L’indennizzo per il mancato rispetto del termine procedimentale è stato concepito dal legislatore in modo totalmente autonomo rispetto al risarcimento per la tardiva attribuzione del bene della vita. Pertanto a differenza di quanto previsto in tema di risarcimento, l’indennizzo da mero ritardo prescinde dalla spettanza o meno del bene della vita. Quello che qui rileva è la sola inosservanza del terminedi conclusione del procedimento ad istanza di parte, sempre che sussista l’obbligo della PA di pronunciarsi.
Del pari, in un’ottica “oggettiva”, alcun cenno è fatto al profilo soggettivo della colpa o del dolo della PA.
La fattispecie indennitaria si giustifica solo nel comportamento illegittimo della p.a. consistente nel superamento del termine per provvedere, senza che assuma rilievo l’ illegittimità del provvedimento tardivamente adottato.
Difatti, l’indennizzo è una forma di ristoro di un danno che, tuttavia, non consegue ad un illecito e che perciò non dà luogo ad una responsabilità in termini civili, diversamente dal risarcimento che mira a reintegrare un danno prodotto non iure e contra ius.
Generalmente l’indennizzo intende ripristinare l’equità turbata dal legittimo comportamento dannoso. È così, ad esempio, nel caso di indennità di esproprio. Tuttavia, se generalmente l’indennizzo è uno strumento volto a ripristinare una forma di equità, ciò non può aprioristicamente affermarsi per l’indennizzo per danno da mero ritardo, il quale persegue anche ulteriori finalità.
Tradizionalmente l’indennizzo si ricollega ad un atto o comportamento lecito che cagiona però un danno ad altri. L’indennizzo da mero ritardo, invece, attiene ad un comportamento illegittimo, cioè l’inadempimento della PA del dovere di provvedere entro il termine prescritto dalla legge (che non si traduce in un’illegittimità del provvedimento tardivamente adottato dalla PA) che però esula da ogni danno concretamente riscontrabile.

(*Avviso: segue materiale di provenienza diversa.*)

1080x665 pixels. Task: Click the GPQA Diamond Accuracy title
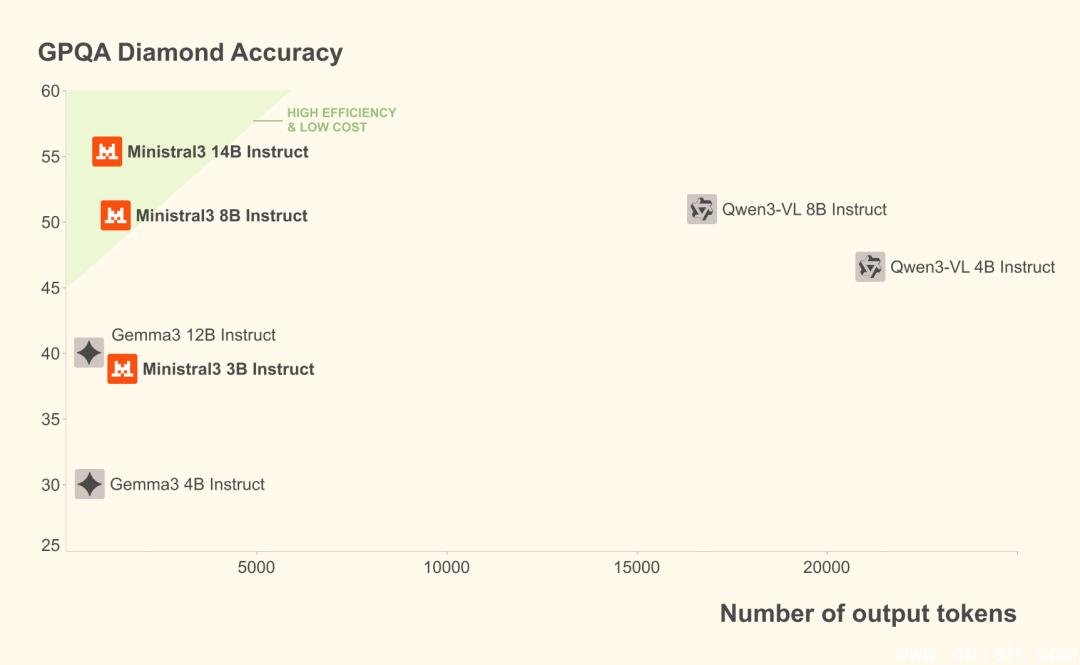point(190,53)
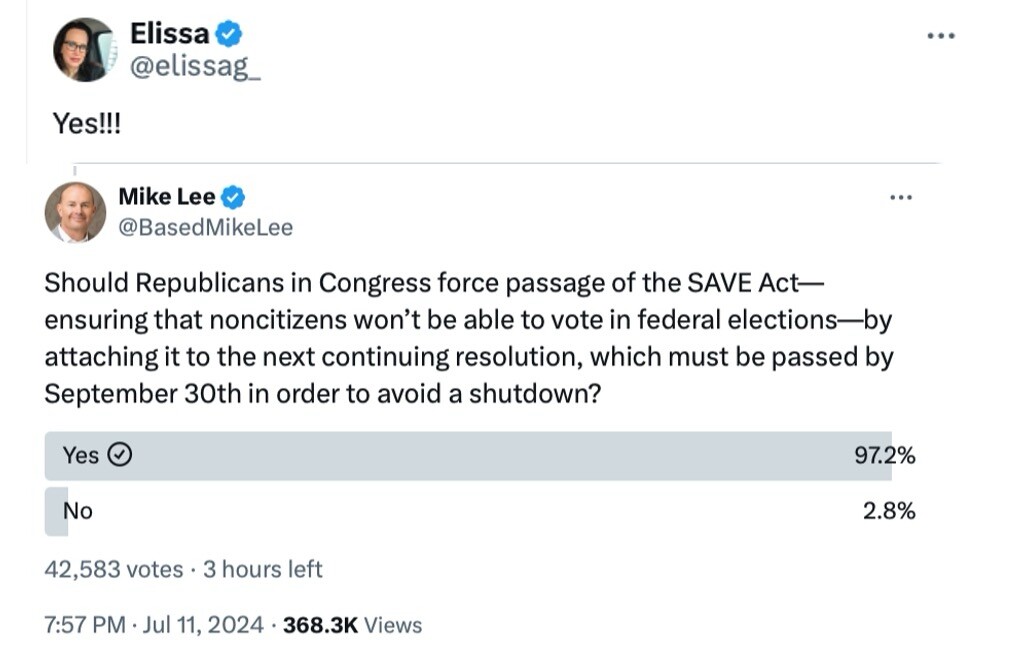This screenshot has height=660, width=1010.
Task: Click the selected checkmark next to Yes
Action: click(x=120, y=455)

Ed invero, nella fattispecie indennitaria in esame, benché non sia da escludersi lo scopo di ristorare il privato per il mancato rispetto del termine per provvedere, è forse preminente una funzione coercitiva e latamente punitiva della PA inadempiente.
Tale diversità di scopo si riviene anche nella determinazione del quantum da indennizzare che, nel caso di indennità di esproprio, è determinato in base al valore del bene espropriato, mentre nel caso di indennità per mero ritardo della p.a. è determinato in termini fissi, indipendentemente dalla portata dei danni cagionati dall’inadempimento stesso. Pertanto, la prospettiva assunta dal legislatore sembra essere sbilanciata più verso l’inadempimento della PA che non già verso un fine equitativo dell’indennizzo stesso.

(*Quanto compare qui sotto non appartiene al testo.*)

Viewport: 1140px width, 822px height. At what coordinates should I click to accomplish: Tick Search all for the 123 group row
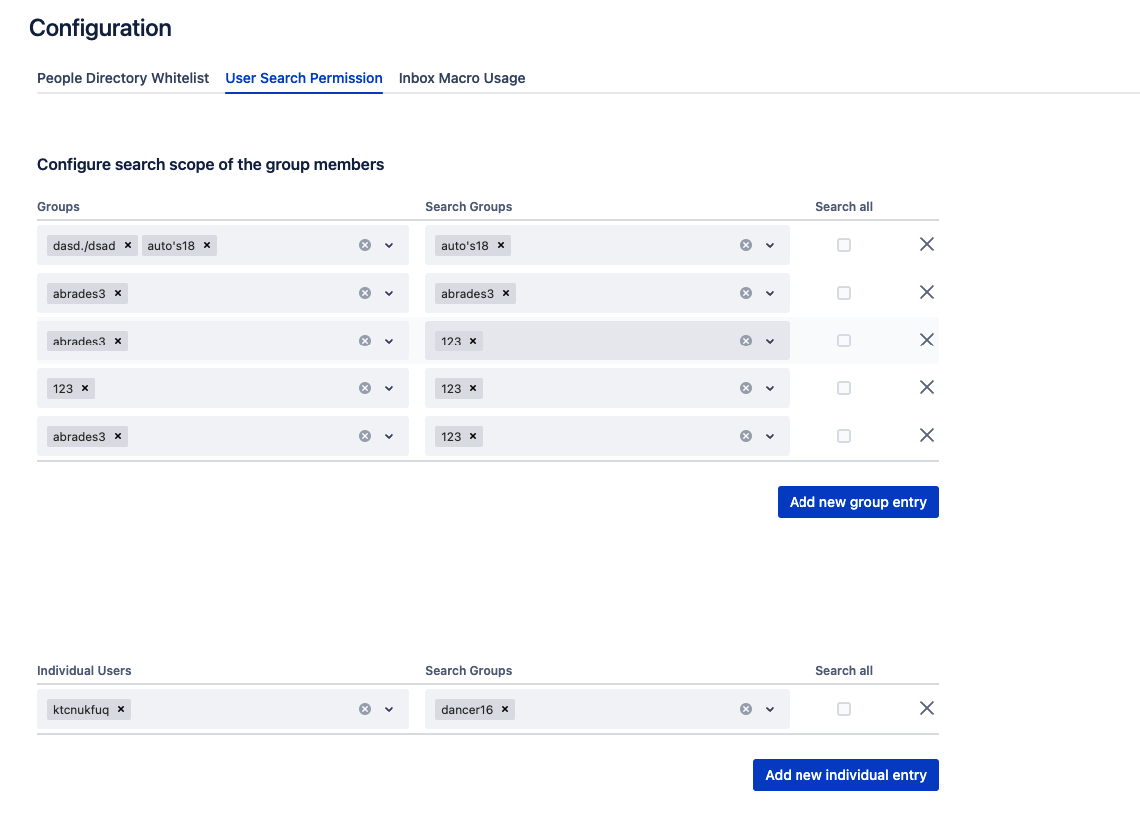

In conclusione, in materia di danno da ritardo, può oggi affermarsi univocamente che va esclusa la risarcibilità del cd. mero ritardo. La fattispecie risarcitoria attiene più propriamente alla ingiustificata tardiva attribuzione del bene della vita a cui il privato aspira attraverso la propria istanza.
Il bene‐tempo,invece, anche a seguito della riforma del 2013, continua a non avere un autonomo rilievo nel nostro ordinamento.
L’indennizzo da mero ritardo, per come è stato concepito dal legislatore, nella sostanza si avvicina di più ad uno strumento di coercizione indiretta all’adempimento di un dovere, consistente nel rispetto del termine di conclusione del procedimento da parte della PA. In questo senso, il tempo rileva come parametro cui commisurare la “penalità” da comminare all’amministrazione inadempiente, e non già come bene leso a cui si intende dare ristoro.